* [TASK OBJECTIVE]:
Return the listing below unchanged, minus its pictures.

BEGIN

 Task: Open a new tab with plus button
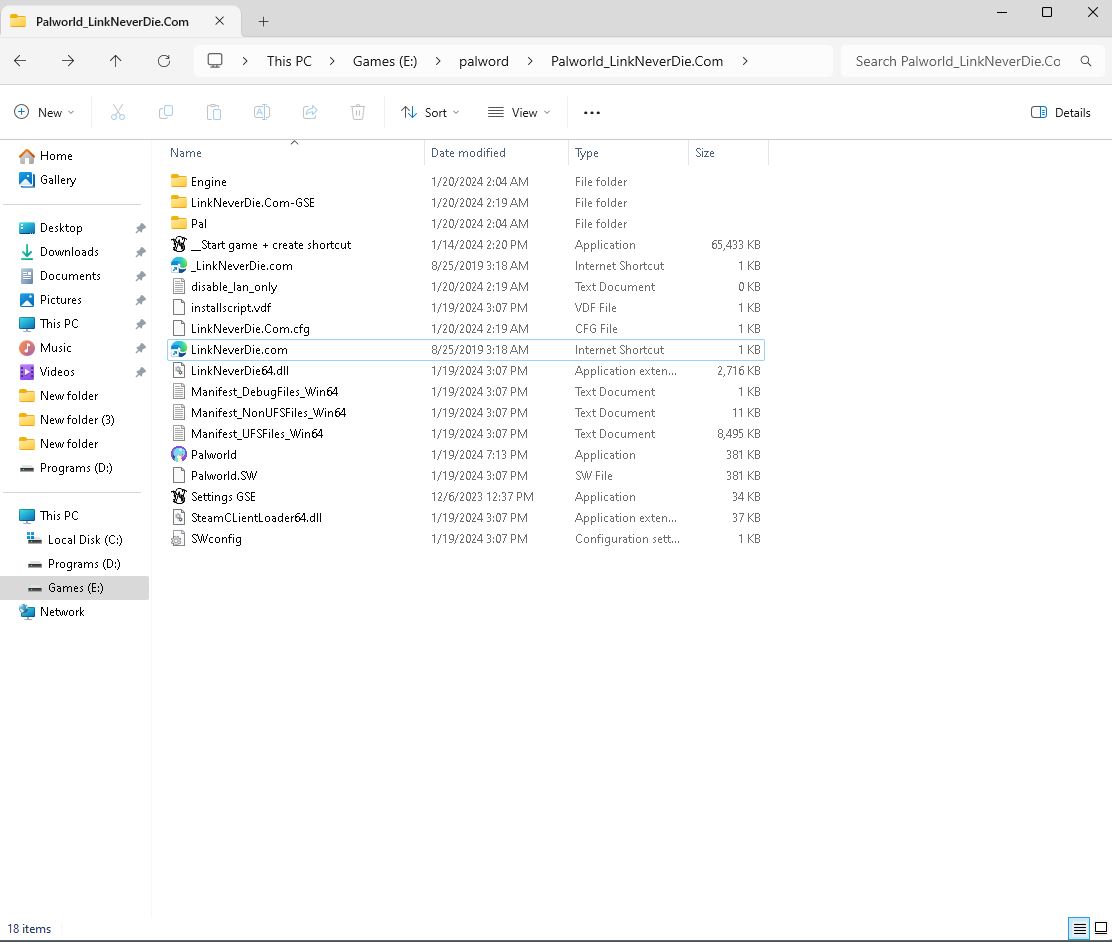[x=264, y=21]
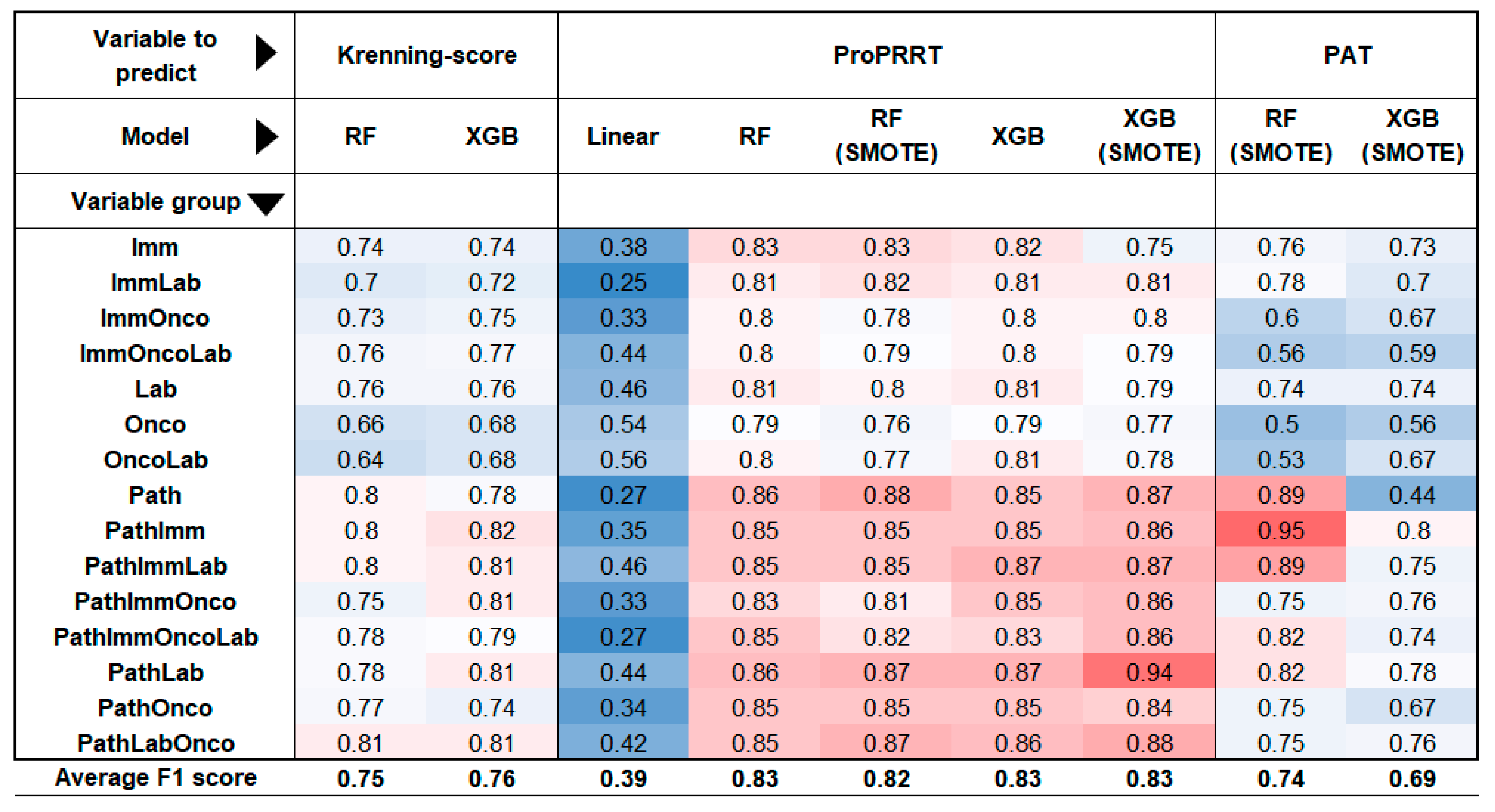Click the dark blue 0.25 ImmLab cell
Screen dimensions: 1495x812
[x=623, y=282]
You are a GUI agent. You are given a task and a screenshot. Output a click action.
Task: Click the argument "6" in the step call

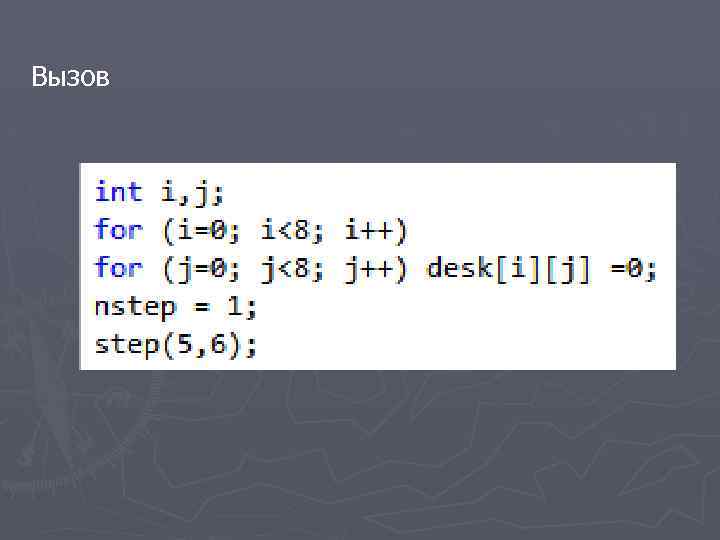(226, 345)

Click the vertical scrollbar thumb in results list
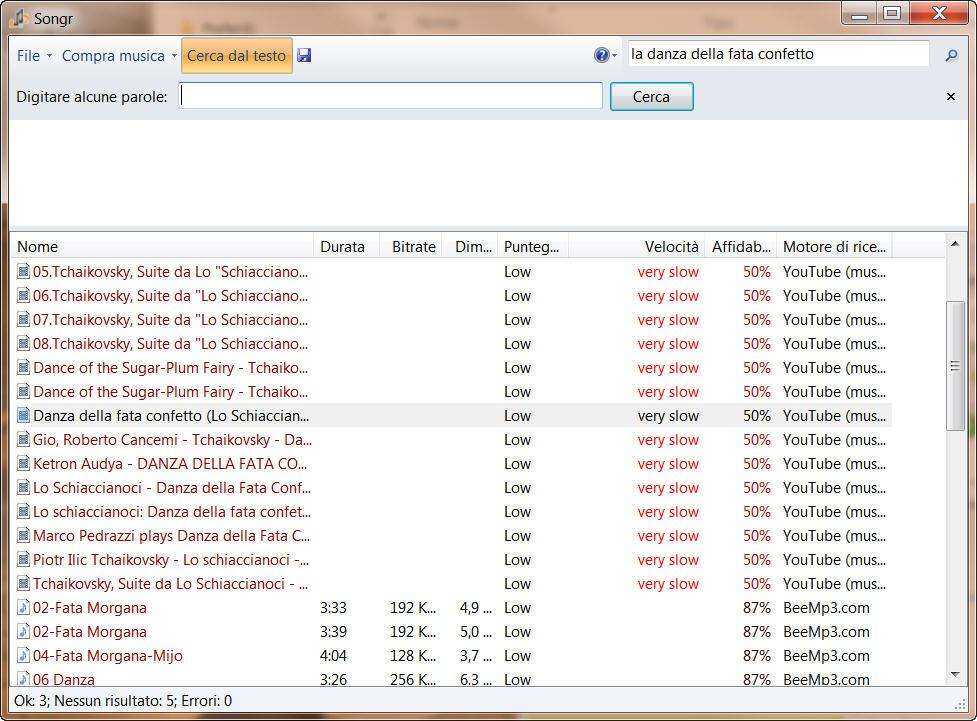click(955, 365)
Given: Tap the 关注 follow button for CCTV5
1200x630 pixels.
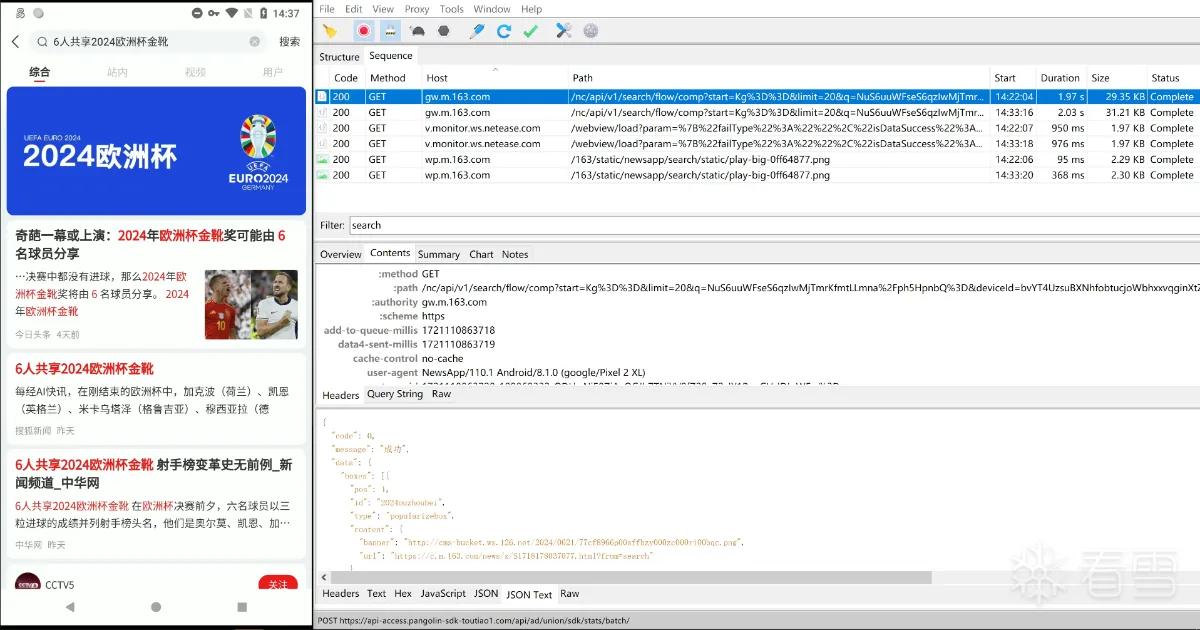Looking at the screenshot, I should click(278, 584).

END

* [TASK SOLUTION]:
 Task: Open a new tab with plus button
[x=264, y=21]
Click the dark blue 0.25 ImmLab cell
Screen dimensions: 1495x812
[x=623, y=282]
You are a GUI agent. You are given a task and a screenshot. Output a click action.
Task: Click the argument "6" in the step call

(226, 345)

Click the vertical scrollbar thumb in results list
click(955, 365)
Given: Tap the 关注 follow button for CCTV5
1200x630 pixels.
Looking at the screenshot, I should click(278, 584).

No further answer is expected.